_EXTRACT PROVIDED:_
%%
WJYS (channel 62) is an independent television station licensed to Hammond, Indiana, United States, serving the Chicago area. It is one of two commercial television stations in the Chicago market to be licensed in Indiana (alongside MyNetworkTV owned-and-operated station WPWR-TV [channel 50] in Gary). Owned by Millenial Telecommunications, Inc., WJYS maintains studio facilities on South Oak Park Avenue in Tinley Park, Illinois, and its transmitter is located atop the Willis Tower.

History
The station first signed on the air on March 2, 1991. It originally operated as a 24-hour-a-day home shopping station. In 1994, WJYS became more of a general entertainment station, picking up a number of syndicated programs. These shows included Laverne & Shirley, The Rifleman, The Odd Couple, Little House on the Prairie, Gunsmoke, Highway to Heaven and Matlock, along with older movies and anime programming, plus the Hoosier Lottery game show Hoosier Millionaire. By 1997, channel 62 was running infomercials and religious programming most of the day and by 2000, most of the entertainment shows were gone from the station. Today, WJYS offers both religious and secular paid programming.
%%
_RECORDS SUPPLIED:_
%%
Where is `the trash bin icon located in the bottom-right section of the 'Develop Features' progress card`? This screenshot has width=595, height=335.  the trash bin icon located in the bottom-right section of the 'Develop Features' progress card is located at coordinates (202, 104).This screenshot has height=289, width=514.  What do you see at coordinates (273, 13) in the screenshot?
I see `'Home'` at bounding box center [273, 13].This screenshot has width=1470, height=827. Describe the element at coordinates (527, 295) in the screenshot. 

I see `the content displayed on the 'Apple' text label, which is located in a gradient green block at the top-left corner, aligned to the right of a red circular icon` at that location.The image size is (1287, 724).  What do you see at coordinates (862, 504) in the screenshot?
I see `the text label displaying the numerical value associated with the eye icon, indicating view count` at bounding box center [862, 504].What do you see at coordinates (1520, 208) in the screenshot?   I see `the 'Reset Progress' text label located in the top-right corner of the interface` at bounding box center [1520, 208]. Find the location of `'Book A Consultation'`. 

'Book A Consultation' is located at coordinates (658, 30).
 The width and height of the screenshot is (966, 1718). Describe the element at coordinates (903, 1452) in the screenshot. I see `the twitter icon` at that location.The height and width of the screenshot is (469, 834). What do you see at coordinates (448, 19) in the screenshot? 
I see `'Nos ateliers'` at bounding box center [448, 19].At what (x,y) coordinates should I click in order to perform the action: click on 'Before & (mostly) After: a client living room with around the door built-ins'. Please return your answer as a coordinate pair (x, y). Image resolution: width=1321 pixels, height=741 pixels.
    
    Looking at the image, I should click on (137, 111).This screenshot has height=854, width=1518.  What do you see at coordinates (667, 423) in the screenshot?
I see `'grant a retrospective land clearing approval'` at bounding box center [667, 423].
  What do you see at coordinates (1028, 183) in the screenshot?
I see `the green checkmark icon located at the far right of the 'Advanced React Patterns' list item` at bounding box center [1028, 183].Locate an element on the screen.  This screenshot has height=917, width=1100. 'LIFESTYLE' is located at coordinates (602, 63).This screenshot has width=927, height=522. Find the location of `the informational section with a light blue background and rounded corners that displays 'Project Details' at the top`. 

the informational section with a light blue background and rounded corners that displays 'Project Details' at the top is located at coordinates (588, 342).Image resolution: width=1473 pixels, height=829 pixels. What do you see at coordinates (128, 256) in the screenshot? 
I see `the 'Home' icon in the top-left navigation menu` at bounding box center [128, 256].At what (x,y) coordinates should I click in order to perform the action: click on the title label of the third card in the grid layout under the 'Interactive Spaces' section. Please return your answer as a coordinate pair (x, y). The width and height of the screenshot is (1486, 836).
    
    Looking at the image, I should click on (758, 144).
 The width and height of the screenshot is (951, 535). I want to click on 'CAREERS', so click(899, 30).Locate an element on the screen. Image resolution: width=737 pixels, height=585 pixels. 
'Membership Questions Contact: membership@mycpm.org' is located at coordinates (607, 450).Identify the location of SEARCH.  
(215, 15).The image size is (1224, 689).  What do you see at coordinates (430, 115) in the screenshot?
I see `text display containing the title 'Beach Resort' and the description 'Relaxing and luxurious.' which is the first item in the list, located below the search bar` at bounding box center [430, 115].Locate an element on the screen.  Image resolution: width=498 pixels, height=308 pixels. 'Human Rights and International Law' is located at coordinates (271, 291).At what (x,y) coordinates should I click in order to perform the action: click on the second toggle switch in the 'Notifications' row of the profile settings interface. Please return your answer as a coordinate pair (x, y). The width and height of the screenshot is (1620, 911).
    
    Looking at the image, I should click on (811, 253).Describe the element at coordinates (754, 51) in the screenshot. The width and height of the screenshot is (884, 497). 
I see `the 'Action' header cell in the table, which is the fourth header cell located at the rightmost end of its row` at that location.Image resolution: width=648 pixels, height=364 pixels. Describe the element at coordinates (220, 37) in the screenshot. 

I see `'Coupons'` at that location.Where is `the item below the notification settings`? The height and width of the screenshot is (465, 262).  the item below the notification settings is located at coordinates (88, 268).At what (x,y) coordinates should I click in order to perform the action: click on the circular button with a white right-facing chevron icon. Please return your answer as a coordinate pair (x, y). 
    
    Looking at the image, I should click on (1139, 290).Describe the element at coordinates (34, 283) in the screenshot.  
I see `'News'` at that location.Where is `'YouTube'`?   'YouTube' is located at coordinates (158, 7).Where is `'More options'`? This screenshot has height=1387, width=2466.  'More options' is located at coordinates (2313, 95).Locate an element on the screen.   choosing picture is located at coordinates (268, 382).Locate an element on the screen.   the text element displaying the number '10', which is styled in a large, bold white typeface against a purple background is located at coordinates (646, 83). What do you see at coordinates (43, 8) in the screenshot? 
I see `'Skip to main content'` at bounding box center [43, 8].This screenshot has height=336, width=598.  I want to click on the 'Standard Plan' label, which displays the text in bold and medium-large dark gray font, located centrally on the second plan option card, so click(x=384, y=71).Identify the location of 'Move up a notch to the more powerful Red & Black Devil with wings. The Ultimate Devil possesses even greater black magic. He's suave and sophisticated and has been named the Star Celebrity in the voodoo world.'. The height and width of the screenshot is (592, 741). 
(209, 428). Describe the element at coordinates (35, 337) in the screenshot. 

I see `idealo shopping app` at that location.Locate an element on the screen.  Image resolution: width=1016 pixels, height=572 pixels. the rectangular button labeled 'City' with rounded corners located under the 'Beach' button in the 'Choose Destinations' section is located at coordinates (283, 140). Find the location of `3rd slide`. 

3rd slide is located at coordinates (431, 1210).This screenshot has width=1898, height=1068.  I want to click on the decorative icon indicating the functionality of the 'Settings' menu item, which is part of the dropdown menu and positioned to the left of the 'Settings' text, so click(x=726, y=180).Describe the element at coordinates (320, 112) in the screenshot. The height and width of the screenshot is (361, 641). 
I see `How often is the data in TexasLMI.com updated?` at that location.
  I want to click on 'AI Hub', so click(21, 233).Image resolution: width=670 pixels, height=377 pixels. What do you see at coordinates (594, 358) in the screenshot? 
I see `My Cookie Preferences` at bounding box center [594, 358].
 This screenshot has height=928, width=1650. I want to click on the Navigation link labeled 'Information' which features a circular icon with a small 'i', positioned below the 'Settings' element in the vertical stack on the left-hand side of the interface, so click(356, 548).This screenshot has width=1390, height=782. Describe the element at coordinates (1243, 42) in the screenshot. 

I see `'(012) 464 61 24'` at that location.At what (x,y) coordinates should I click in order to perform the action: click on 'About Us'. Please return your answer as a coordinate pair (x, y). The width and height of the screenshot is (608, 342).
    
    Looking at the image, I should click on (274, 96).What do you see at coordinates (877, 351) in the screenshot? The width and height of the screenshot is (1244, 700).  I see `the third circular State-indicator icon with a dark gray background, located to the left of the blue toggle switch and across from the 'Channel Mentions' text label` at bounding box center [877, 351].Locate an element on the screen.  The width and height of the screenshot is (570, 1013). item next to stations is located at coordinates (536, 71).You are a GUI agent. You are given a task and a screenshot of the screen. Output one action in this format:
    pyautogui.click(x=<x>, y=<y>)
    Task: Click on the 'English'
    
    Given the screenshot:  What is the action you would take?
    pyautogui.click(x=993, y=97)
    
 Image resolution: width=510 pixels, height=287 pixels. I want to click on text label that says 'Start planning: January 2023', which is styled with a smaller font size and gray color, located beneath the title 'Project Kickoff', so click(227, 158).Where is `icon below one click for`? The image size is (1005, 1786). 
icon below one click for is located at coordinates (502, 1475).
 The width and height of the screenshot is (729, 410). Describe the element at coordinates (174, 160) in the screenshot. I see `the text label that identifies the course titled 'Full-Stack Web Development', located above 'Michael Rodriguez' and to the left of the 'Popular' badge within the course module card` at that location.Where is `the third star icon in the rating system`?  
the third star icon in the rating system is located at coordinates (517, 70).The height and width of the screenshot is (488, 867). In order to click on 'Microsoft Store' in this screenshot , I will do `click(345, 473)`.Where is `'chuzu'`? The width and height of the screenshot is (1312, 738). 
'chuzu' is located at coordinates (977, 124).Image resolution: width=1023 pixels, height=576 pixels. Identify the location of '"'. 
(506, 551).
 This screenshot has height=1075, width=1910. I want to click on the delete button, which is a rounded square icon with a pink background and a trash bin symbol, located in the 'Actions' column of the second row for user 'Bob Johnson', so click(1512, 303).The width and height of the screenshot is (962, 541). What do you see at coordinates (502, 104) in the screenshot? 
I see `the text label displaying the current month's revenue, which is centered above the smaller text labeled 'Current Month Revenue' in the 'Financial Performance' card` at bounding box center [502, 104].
%%
_REQUIRED TASK:_ According to the WJYS station history, on what date did the station first sign on the air? The records play no part in what follows.

_THE COMPLETED TASK:_ March 2, 1991.